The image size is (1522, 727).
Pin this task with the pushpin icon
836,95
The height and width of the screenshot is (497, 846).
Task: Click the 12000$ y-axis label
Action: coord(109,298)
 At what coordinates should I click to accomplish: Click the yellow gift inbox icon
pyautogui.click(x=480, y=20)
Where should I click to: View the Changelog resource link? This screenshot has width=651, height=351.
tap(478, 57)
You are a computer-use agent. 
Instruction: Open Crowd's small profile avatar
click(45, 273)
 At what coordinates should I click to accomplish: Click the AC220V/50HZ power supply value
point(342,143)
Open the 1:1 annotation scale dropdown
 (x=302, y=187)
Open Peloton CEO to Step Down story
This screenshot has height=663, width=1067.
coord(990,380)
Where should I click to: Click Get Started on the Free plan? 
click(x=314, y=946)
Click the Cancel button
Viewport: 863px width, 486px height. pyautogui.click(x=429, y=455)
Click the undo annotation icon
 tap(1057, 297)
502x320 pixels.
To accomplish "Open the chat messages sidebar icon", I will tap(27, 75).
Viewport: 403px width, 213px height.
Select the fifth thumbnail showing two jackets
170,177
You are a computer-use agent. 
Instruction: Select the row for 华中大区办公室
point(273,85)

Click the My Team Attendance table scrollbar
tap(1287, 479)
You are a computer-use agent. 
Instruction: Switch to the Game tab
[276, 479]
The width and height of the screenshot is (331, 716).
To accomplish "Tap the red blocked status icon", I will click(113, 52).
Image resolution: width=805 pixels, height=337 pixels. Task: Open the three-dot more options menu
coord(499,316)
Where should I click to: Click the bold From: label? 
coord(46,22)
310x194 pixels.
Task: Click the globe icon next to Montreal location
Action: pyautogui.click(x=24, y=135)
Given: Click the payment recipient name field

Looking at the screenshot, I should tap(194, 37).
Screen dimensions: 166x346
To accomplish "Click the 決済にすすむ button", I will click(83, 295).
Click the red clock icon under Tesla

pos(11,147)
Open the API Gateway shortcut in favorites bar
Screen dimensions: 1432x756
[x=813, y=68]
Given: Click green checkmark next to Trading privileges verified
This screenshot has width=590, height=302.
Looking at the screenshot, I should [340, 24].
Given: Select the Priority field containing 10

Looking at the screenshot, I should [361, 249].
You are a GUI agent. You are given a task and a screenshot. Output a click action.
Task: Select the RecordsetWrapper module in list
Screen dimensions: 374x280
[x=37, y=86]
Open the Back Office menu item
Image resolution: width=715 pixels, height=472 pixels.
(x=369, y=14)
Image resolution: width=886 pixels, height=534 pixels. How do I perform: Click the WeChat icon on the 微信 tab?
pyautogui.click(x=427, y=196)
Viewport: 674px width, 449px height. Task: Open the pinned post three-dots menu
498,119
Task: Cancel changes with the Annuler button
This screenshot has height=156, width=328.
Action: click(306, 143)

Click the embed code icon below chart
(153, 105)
+-------+
> [What is required]
Please print out every record exactly as it is written.

> [Task result]
The image size is (1522, 727).
Pin this task with the pushpin icon
836,95
The height and width of the screenshot is (497, 846).
Task: Click the 12000$ y-axis label
Action: coord(109,298)
 At what coordinates should I click to accomplish: Click the yellow gift inbox icon
pyautogui.click(x=480, y=20)
Where should I click to: View the Changelog resource link? This screenshot has width=651, height=351.
tap(478, 57)
You are a computer-use agent. 
Instruction: Open Crowd's small profile avatar
click(45, 273)
 At what coordinates should I click to accomplish: Click the AC220V/50HZ power supply value
point(342,143)
Open the 1:1 annotation scale dropdown
 (x=302, y=187)
Open Peloton CEO to Step Down story
This screenshot has height=663, width=1067.
coord(990,380)
Where should I click to: Click Get Started on the Free plan? 
click(x=314, y=946)
Click the Cancel button
Viewport: 863px width, 486px height. pyautogui.click(x=429, y=455)
Click the undo annotation icon
 tap(1057, 297)
502x320 pixels.
To accomplish "Open the chat messages sidebar icon", I will tap(27, 75).
Viewport: 403px width, 213px height.
Select the fifth thumbnail showing two jackets
170,177
You are a computer-use agent. 
Instruction: Select the row for 华中大区办公室
point(273,85)

Click the My Team Attendance table scrollbar
tap(1287, 479)
You are a computer-use agent. 
Instruction: Switch to the Game tab
[276, 479]
The width and height of the screenshot is (331, 716).
To accomplish "Tap the red blocked status icon", I will click(113, 52).
Image resolution: width=805 pixels, height=337 pixels. Task: Open the three-dot more options menu
coord(499,316)
Where should I click to: Click the bold From: label? 
coord(46,22)
310x194 pixels.
Task: Click the globe icon next to Montreal location
Action: pyautogui.click(x=24, y=135)
Given: Click the payment recipient name field

Looking at the screenshot, I should tap(194, 37).
Screen dimensions: 166x346
To accomplish "Click the 決済にすすむ button", I will click(83, 295).
Click the red clock icon under Tesla

pos(11,147)
Open the API Gateway shortcut in favorites bar
Screen dimensions: 1432x756
[x=813, y=68]
Given: Click green checkmark next to Trading privileges verified
This screenshot has width=590, height=302.
Looking at the screenshot, I should [340, 24].
Given: Select the Priority field containing 10

Looking at the screenshot, I should [361, 249].
You are a GUI agent. You are given a task and a screenshot. Output a click action.
Task: Select the RecordsetWrapper module in list
Screen dimensions: 374x280
[x=37, y=86]
Open the Back Office menu item
Image resolution: width=715 pixels, height=472 pixels.
(x=369, y=14)
Image resolution: width=886 pixels, height=534 pixels. How do I perform: Click the WeChat icon on the 微信 tab?
pyautogui.click(x=427, y=196)
Viewport: 674px width, 449px height. Task: Open the pinned post three-dots menu
498,119
Task: Cancel changes with the Annuler button
This screenshot has height=156, width=328.
Action: click(306, 143)

Click the embed code icon below chart
(153, 105)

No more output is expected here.